Stored dataset items:
■ ■ ■ ■ ■

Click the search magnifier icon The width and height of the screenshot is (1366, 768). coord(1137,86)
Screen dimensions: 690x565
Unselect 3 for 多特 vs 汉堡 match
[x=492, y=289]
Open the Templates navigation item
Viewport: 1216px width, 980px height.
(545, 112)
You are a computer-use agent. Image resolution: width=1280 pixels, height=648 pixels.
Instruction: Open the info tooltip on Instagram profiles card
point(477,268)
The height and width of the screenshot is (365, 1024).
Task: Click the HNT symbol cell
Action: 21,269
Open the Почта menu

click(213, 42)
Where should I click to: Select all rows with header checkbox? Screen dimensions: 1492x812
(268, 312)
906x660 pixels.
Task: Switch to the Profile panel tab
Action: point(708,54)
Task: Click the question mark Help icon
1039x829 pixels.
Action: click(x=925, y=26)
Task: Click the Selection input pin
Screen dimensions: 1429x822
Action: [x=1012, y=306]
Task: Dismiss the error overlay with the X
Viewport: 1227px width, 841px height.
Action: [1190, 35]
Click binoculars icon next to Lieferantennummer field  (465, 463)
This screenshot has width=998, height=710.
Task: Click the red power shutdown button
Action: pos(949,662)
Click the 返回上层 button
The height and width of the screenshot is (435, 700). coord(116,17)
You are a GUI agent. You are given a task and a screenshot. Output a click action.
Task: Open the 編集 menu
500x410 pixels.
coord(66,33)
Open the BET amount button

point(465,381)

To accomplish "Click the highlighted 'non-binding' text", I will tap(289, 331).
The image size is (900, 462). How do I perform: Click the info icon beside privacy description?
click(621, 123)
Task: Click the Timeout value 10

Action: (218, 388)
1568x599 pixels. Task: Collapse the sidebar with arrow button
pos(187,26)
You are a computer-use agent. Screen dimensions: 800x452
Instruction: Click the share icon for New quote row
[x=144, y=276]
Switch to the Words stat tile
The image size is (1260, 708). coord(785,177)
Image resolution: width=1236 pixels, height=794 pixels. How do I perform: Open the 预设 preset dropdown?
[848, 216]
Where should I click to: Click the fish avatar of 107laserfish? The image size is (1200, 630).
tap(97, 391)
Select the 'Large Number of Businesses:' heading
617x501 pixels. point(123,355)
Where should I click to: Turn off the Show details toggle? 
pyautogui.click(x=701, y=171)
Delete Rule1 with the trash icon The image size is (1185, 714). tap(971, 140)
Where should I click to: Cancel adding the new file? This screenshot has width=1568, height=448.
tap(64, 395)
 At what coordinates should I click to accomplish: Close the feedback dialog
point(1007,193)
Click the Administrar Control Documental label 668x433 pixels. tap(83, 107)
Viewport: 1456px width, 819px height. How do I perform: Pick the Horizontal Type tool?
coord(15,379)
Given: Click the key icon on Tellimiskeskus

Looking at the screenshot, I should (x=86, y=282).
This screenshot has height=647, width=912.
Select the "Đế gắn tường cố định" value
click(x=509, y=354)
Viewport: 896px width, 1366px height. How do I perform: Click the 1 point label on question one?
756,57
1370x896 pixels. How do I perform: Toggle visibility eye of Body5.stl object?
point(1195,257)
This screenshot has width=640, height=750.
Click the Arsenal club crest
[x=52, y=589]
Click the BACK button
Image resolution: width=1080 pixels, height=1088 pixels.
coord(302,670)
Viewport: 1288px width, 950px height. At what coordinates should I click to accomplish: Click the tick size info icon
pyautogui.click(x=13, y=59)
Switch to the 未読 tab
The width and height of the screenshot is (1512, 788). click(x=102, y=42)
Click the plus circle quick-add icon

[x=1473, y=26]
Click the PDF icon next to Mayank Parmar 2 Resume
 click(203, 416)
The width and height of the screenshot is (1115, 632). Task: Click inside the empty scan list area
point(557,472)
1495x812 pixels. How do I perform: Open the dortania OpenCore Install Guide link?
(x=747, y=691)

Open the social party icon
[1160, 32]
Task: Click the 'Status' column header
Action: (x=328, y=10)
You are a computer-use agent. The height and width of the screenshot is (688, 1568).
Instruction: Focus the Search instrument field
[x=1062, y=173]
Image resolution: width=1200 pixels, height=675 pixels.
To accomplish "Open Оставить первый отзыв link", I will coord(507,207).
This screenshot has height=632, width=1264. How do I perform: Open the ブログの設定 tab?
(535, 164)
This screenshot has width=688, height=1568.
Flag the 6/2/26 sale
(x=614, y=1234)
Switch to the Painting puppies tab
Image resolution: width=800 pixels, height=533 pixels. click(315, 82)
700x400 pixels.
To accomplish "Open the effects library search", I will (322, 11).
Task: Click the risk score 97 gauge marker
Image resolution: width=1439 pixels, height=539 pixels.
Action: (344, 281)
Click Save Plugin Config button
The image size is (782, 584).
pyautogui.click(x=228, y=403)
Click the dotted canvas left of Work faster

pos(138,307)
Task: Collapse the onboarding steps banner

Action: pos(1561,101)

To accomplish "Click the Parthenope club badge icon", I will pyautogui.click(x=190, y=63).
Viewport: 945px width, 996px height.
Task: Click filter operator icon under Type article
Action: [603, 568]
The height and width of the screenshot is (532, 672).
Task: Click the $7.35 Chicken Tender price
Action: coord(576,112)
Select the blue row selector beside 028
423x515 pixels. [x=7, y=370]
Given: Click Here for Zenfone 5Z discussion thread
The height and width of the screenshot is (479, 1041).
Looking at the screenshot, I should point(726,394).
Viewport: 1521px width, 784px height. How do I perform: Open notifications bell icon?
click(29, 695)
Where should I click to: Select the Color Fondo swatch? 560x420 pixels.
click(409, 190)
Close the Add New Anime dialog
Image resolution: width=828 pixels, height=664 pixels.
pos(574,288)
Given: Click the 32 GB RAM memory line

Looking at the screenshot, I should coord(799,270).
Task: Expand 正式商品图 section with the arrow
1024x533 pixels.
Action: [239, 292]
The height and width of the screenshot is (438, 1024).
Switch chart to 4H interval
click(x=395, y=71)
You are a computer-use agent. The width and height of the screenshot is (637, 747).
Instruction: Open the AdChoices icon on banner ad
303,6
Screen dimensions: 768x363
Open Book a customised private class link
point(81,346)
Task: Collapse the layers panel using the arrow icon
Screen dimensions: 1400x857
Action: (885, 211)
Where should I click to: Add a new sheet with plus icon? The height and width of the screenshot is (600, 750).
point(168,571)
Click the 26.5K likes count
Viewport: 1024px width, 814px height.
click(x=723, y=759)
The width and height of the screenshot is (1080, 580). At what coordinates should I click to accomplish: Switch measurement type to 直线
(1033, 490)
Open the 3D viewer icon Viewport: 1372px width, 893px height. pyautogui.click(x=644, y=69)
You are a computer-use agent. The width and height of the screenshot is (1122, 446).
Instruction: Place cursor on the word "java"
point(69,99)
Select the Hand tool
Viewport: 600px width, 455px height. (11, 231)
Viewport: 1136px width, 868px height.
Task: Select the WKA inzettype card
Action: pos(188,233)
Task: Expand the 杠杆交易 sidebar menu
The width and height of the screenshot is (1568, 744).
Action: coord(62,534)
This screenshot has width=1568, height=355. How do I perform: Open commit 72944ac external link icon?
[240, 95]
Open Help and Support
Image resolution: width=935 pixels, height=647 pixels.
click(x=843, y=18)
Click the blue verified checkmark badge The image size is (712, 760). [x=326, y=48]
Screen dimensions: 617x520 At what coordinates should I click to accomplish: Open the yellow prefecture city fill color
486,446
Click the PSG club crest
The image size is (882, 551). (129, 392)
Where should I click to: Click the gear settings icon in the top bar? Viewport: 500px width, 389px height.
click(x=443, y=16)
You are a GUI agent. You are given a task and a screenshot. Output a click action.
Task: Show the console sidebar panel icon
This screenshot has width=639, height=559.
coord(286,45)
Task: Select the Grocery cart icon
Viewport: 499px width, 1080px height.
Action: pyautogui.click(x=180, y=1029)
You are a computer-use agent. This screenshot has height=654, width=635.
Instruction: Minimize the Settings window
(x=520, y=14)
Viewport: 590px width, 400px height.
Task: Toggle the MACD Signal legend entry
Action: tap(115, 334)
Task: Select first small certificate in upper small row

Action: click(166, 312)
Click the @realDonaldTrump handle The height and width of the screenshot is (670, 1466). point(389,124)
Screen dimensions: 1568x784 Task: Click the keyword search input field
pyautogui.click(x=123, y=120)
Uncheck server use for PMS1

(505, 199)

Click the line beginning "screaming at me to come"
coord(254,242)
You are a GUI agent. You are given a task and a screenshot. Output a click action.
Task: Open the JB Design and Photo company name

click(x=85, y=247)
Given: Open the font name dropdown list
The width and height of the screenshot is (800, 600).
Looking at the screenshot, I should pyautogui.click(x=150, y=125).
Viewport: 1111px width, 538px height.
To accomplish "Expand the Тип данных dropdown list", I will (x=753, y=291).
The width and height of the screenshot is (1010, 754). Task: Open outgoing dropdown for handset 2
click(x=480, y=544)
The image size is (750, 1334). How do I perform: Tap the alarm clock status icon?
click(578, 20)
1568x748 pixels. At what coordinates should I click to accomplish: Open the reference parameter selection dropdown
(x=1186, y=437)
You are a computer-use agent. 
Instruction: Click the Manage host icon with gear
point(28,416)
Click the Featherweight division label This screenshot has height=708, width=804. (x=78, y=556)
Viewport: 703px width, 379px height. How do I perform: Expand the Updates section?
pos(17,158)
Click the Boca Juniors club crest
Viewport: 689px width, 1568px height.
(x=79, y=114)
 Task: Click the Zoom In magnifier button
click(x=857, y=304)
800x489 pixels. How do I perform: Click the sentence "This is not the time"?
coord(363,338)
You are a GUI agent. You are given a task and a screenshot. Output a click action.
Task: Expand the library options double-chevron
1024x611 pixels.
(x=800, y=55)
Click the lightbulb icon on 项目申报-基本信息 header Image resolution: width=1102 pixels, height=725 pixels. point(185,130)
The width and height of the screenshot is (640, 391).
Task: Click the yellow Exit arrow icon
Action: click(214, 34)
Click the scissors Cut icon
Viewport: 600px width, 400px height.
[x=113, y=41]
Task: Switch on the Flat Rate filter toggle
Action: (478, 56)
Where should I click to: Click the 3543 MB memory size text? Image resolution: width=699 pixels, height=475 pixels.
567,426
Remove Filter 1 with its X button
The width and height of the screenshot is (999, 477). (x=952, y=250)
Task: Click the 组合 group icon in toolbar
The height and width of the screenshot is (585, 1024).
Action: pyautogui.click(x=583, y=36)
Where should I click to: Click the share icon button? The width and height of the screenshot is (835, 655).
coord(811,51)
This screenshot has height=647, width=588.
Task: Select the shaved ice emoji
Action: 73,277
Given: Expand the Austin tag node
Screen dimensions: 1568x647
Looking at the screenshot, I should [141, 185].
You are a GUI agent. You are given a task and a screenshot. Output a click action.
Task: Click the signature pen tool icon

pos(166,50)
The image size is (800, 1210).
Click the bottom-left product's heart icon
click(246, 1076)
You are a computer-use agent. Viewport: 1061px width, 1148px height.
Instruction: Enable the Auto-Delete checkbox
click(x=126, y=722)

■ ■ ■ ■ ■

[What is expected]:
From the entries above, give again exactly the lines running from the line with "This screenshot has height=632, width=1264." to the line with "700x400 pixels."; include both of those lines.

[Solution to this problem]:
This screenshot has height=632, width=1264. How do I perform: Open the ブログの設定 tab?
(535, 164)
This screenshot has width=688, height=1568.
Flag the 6/2/26 sale
(x=614, y=1234)
Switch to the Painting puppies tab
Image resolution: width=800 pixels, height=533 pixels. click(315, 82)
700x400 pixels.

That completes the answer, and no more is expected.